🤖 AI Summary
Despite their promise, large language models (LLMs) face a critical “algorithm-to-application” gap in clinical deployment, hindering real-world integration into electronic health record (EHR) systems. Method: Drawing on empirical EHR deployment experience, we propose the first systematic framework for implementing generative AI agents in clinical settings—centered on sociotechnical implementation tasks, which constitute over 80% of deployment effort. The framework addresses five core challenges: EHR data integration, clinical validation of model trustworthiness, economic sustainability, adaptive management of model and system drift, and multi-stakeholder governance. It synergistically integrates LLMs, prompt engineering, FHIR-compliant EHR interfaces, continuous performance monitoring, and governance protocols. Contribution/Results: We deployed irAE-Agent—a clinical AI agent for automated identification of immune-related adverse events—demonstrating feasibility and robustness. Evaluation by 20 clinical and technical experts confirms the framework significantly enhances translatability from pilot to routine clinical service.
📝 Abstract
Large language models (LLMs) integrated into agent-driven workflows hold immense promise for healthcare, yet a significant gap exists between their potential and practical implementation within clinical settings. To address this, we present a practitioner-oriented field manual for deploying generative agents that use electronic health record (EHR) data.

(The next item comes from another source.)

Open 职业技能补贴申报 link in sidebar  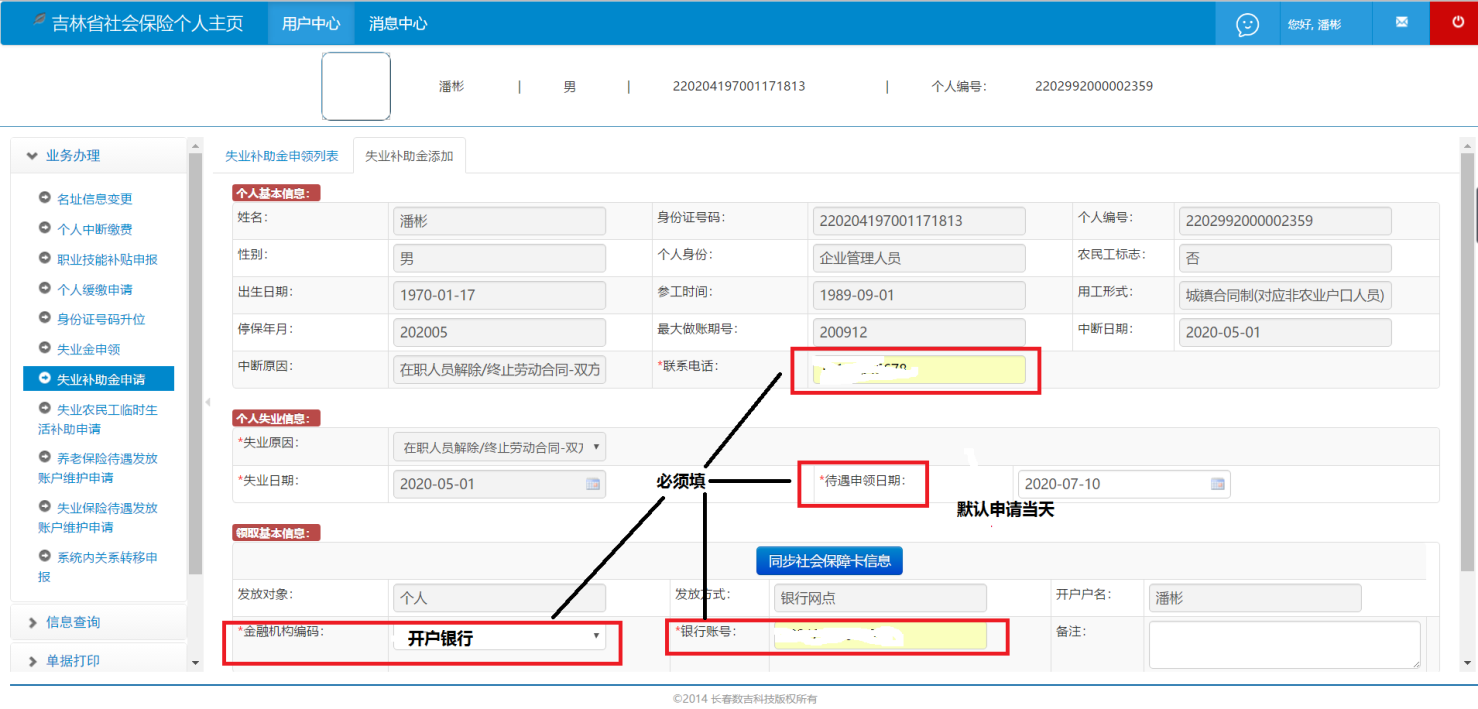click(107, 259)
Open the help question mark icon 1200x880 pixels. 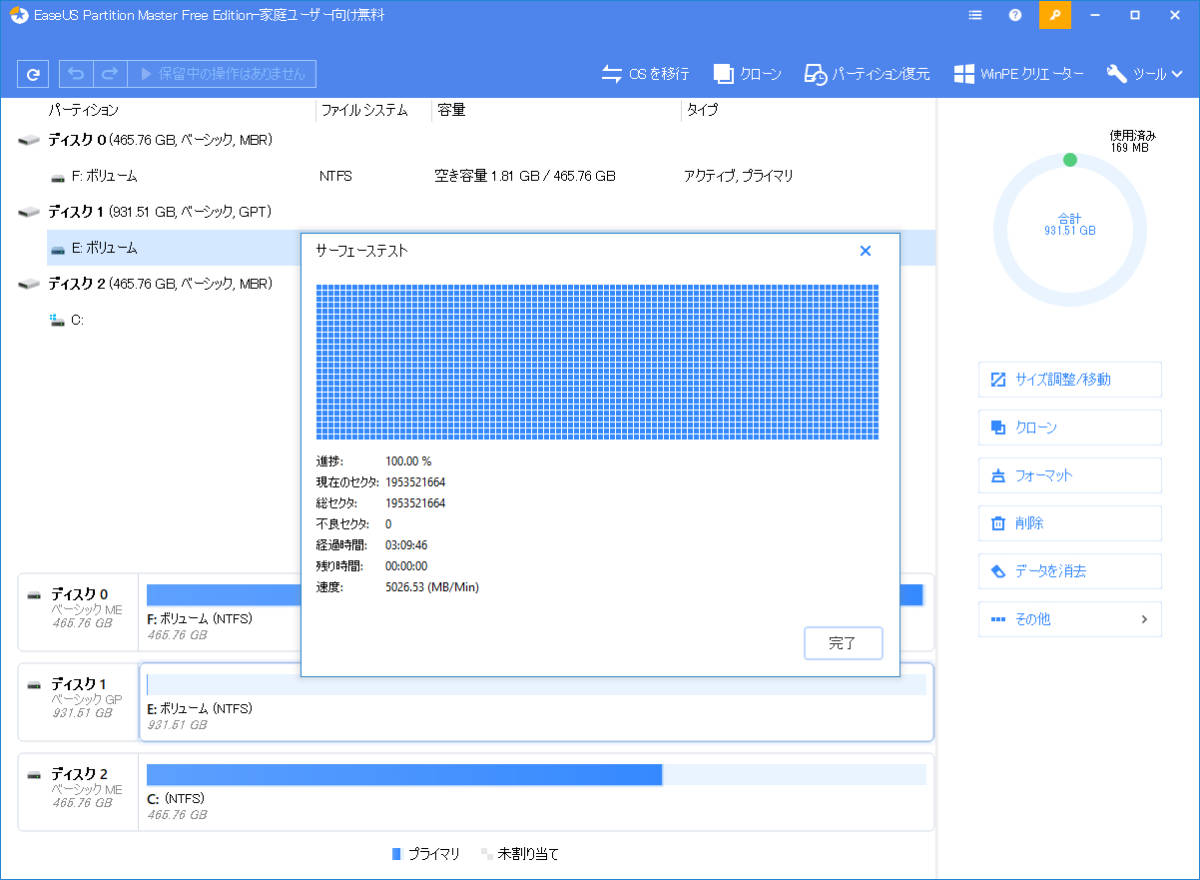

This guide is informed by our experience deploying the "irAE-Agent", an automated system to detect immune-related adverse events from clinical notes at Mass General Brigham, and by structured interviews with 20 clinicians, engineers, and informatics leaders involved in the project. Our analysis reveals a critical misalignment in clinical AI development: less than 20% of our effort was dedicated to prompt engineering and model development, while over 80% was consumed by the sociotechnical work of implementation. We distill this effort into five "heavy lifts": data integration, model validation, ensuring economic value, managing system drift, and governance. By providing actionable solutions for each of these challenges, this field manual shifts the focus from algorithmic development to the essential infrastructure and implementation work required to bridge the "valley of death" and successfully translate generative AI from pilot projects into routine clinical care.